ElectricSpoon · a year ago
I find editors to be deeply personal things. Throw a vim user in vscode and you might be disappointed, and vice-versa. I don't care about your tools, I care that the sum of you and your tools make you good.

I think the good middle ground is having both a canned environment and allowing candidates to use their own... Unless the job is about debugging production systems where only vi is available, in which case that interview might as well represent the actual job.

ElectricSpoon commented on Ireland's datacentres overtake electricity use of all urban homes combined   theguardian.com/world/art... · Posted by u/nemoniac
drpgq · a year ago
Does Quebec have a massive number of datacentres? They're close the Eastern seaboard and have cheap electricity and relatively cold too.
ElectricSpoon · a year ago
Quebec does have a few. Amongst the issues is that scaling hydro power is hugely expensive, is riddled with red tape, and over all takes too long. Meanwhile you could build a datacenter and a solar farm in Texas and be up in 2 years.
ElectricSpoon commented on Ubuntu Security Updates Are a Confusing Mess   gld.mcphail.uk/posts/ubun... · Posted by u/popey
frankjr · a year ago
I don't care they're gating this behind a subscription but the fact that they won't even tell you that you're missing an important security update? That's bad. I wonder how many people think they are fully up to date while being vulnerable to known bugs.
ElectricSpoon · a year ago
They do tell you that you are missing now. On ubuntu 24.04, apt now reports/nags me about security updates behind esm-apps.

They also publish an oval xml for use with openscap tools to get a list of unpatched CVEs. The issue is not enough people know about those tools. https://security-metadata.canonical.com/oval/

ElectricSpoon commented on GitHub Copilot is not infringing your copyright (2021)   felixreda.eu/2021/07/gith... · Posted by u/fanf2
carom · a year ago
This is missing the largest argument in my opinion. The weights are the derivative work of the GPL licensed code and should therefore be released under the GPL. I would say these companies release their weights or simply not train on copyleft code.

It is truly amazing how many people will shill for these massive corporations that claim they love open source or that their AI is open while they profit off of the violation of licenses and contribute very little back.

ElectricSpoon · a year ago
I'm with you on that. Many argue that AI models don't "contain the code" but if they are trained on the copyrighted data, and generate something similar, then the AI model is akin to a lossy data compression format.

Frequency signal data over an image are not the image, but no one argues a JPEG encoded copy of a PNG isn't the same image. I think the weights vs code are similar in that regard.

As for releasing weights, probably more if we're talking about AGPL code.

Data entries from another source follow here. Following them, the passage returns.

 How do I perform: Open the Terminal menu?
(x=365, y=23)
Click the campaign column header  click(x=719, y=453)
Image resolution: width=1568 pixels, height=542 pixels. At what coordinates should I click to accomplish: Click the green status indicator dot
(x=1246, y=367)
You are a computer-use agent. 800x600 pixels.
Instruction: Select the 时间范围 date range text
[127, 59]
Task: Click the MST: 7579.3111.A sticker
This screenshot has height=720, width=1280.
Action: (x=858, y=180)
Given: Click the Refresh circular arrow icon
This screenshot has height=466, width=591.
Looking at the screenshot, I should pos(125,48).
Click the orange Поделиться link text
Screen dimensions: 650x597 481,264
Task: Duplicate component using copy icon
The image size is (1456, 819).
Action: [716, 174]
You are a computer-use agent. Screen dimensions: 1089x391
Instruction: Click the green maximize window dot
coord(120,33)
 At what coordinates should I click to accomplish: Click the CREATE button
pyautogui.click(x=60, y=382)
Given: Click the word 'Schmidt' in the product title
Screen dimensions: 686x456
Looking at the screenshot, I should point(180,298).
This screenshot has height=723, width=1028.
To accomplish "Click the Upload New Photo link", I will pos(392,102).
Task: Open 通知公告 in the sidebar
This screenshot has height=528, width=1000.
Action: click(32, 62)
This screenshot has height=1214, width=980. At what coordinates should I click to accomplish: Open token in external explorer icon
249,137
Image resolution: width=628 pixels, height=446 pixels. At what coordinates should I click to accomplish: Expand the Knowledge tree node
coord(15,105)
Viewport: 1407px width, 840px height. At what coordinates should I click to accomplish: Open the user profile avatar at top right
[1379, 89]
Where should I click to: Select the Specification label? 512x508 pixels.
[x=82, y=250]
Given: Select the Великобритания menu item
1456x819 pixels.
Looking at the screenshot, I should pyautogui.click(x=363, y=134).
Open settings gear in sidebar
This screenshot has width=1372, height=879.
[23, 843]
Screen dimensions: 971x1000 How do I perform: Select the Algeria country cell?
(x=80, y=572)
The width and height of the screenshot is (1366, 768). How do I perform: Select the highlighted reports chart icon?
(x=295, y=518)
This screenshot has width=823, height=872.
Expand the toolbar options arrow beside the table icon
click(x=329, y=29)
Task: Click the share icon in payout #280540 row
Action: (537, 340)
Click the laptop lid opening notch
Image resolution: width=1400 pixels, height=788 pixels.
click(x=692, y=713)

ElectricSpoon commented on Windows on ARM Is Here to Stay   spectrum.ieee.org/windows... · Posted by u/jnord
cowmix · a year ago
I rushed out and bought one of the new Snapdragon laptops – the Lenovo Yoga Slim with 32GB RAM. I figured that since Microsoft marketed this as an "AI" laptop, it would be a perfect platform for ML development. However, my experience has been the complete opposite. Python for Windows ARM64 is a complete mess. You have to build almost every module from scratch, and it’s a nightmare of broken and buggy dependencies.

After 10+ years of Windows ARM, I find these basic toolchain gaps inexcusable.

For what it’s worth, WSL on Windows ARM64 is pretty much great.

ElectricSpoon · a year ago
WSL is alright. The real MVPs are the linux distros which have been building and shipping everything for arm64 for ages, and which happen to run on WSL.